AVAILABLE RECORDS:
··········

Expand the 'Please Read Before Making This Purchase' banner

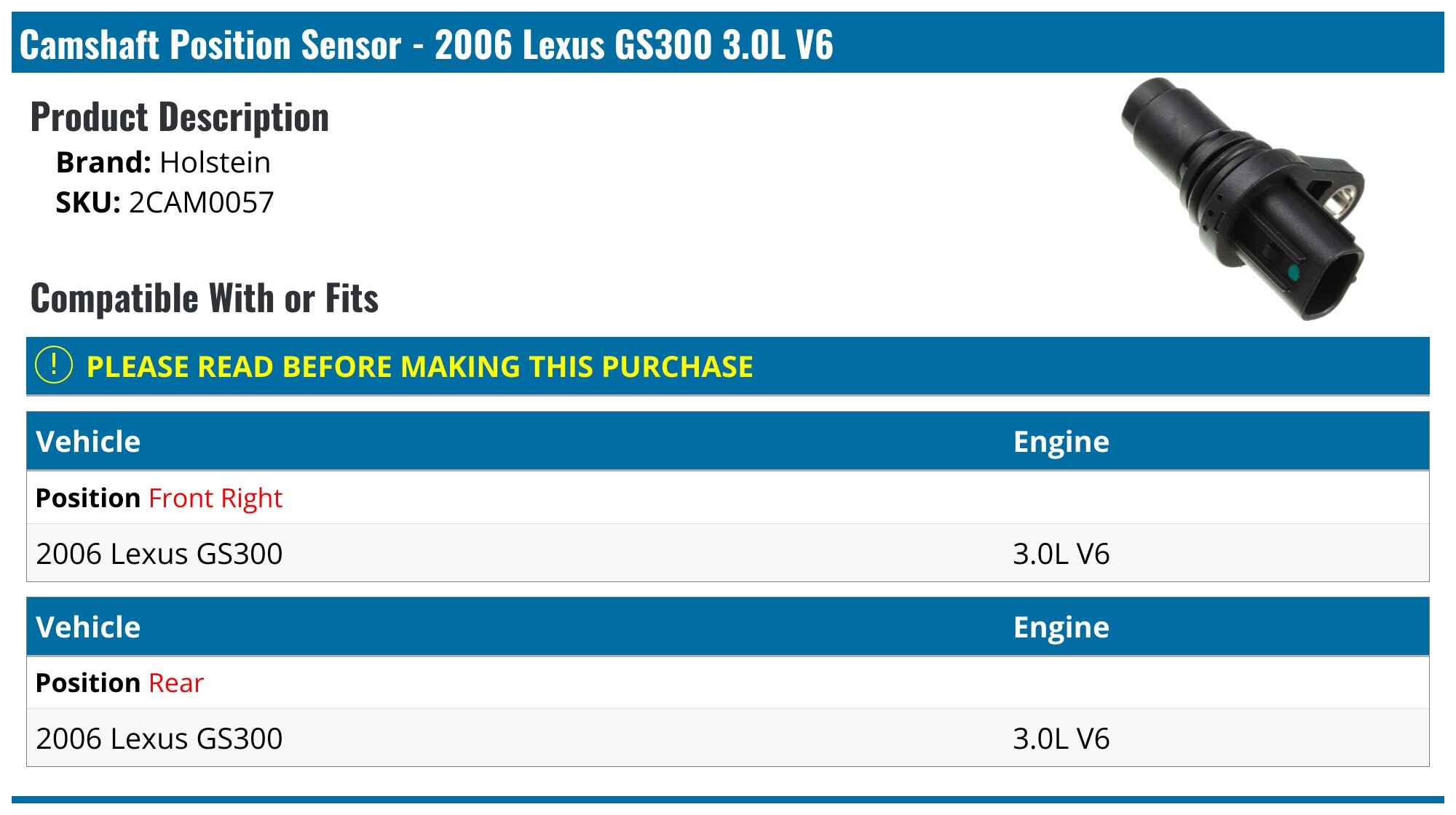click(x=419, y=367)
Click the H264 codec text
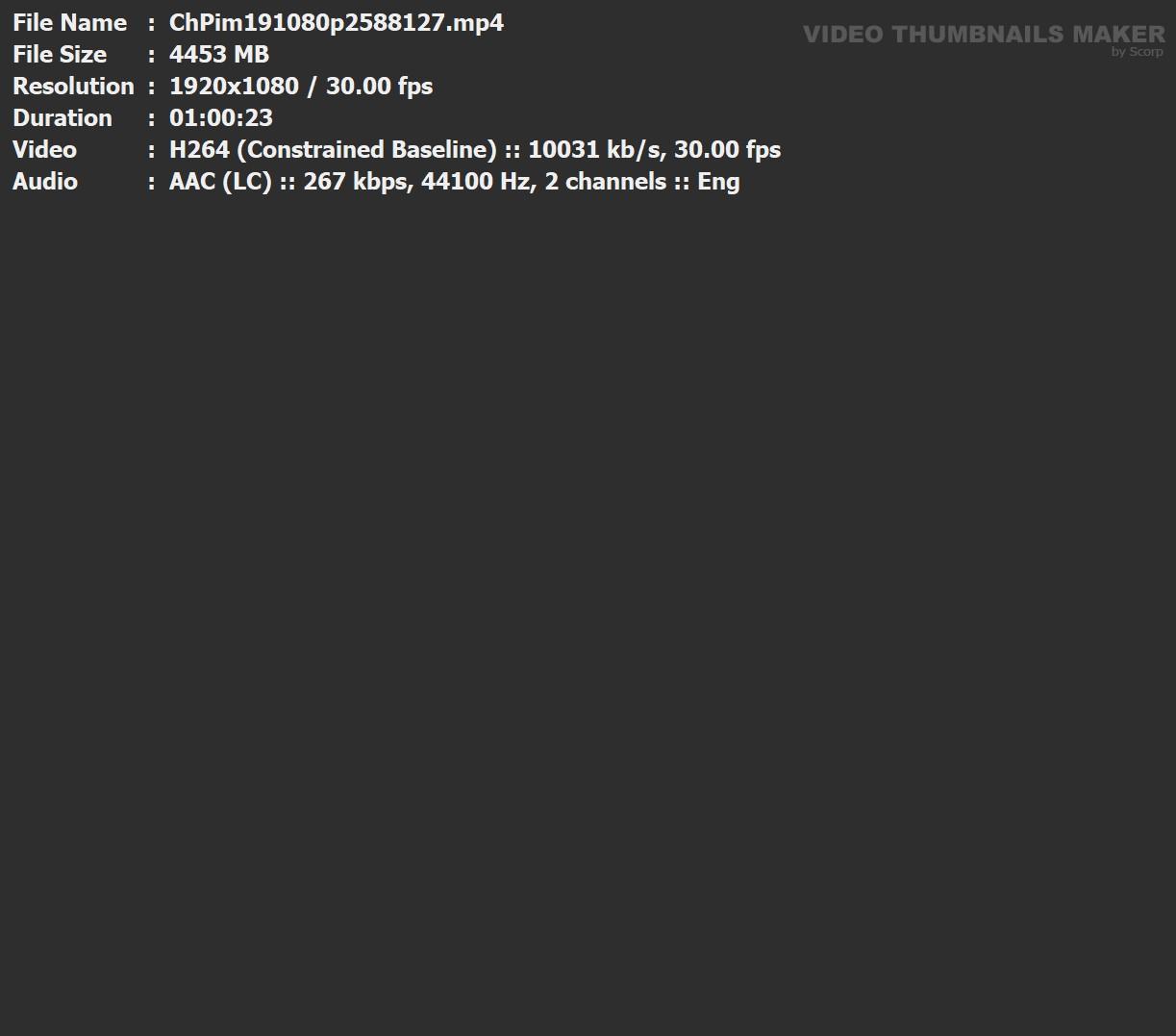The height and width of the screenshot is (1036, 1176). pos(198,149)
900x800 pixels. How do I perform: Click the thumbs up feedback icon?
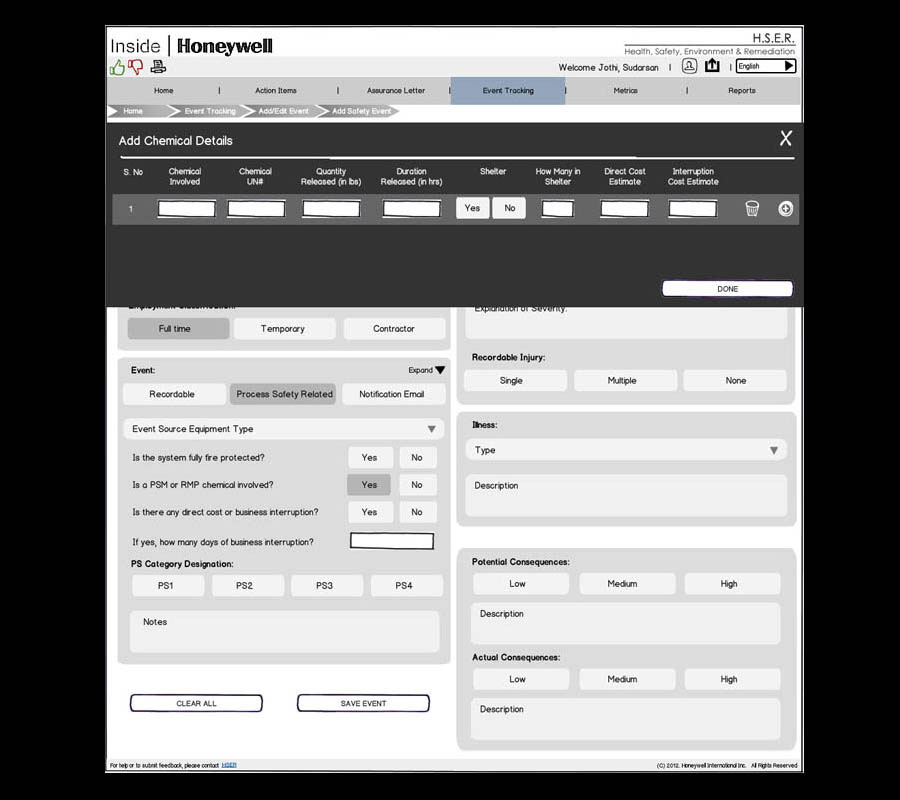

··········

YOUR OBJECTIVE: Rewrite the rows from the line with "Click the H264 codec text" up to and including the last row, replacing "thumbs up" with "thumbs down" and keeping everything else the same. Leave the pictures out of your answer.

ANSWER TO THIS EXERCISE:
Click the H264 codec text
The height and width of the screenshot is (1036, 1176). pos(198,149)
900x800 pixels. How do I perform: Click the thumbs down feedback icon?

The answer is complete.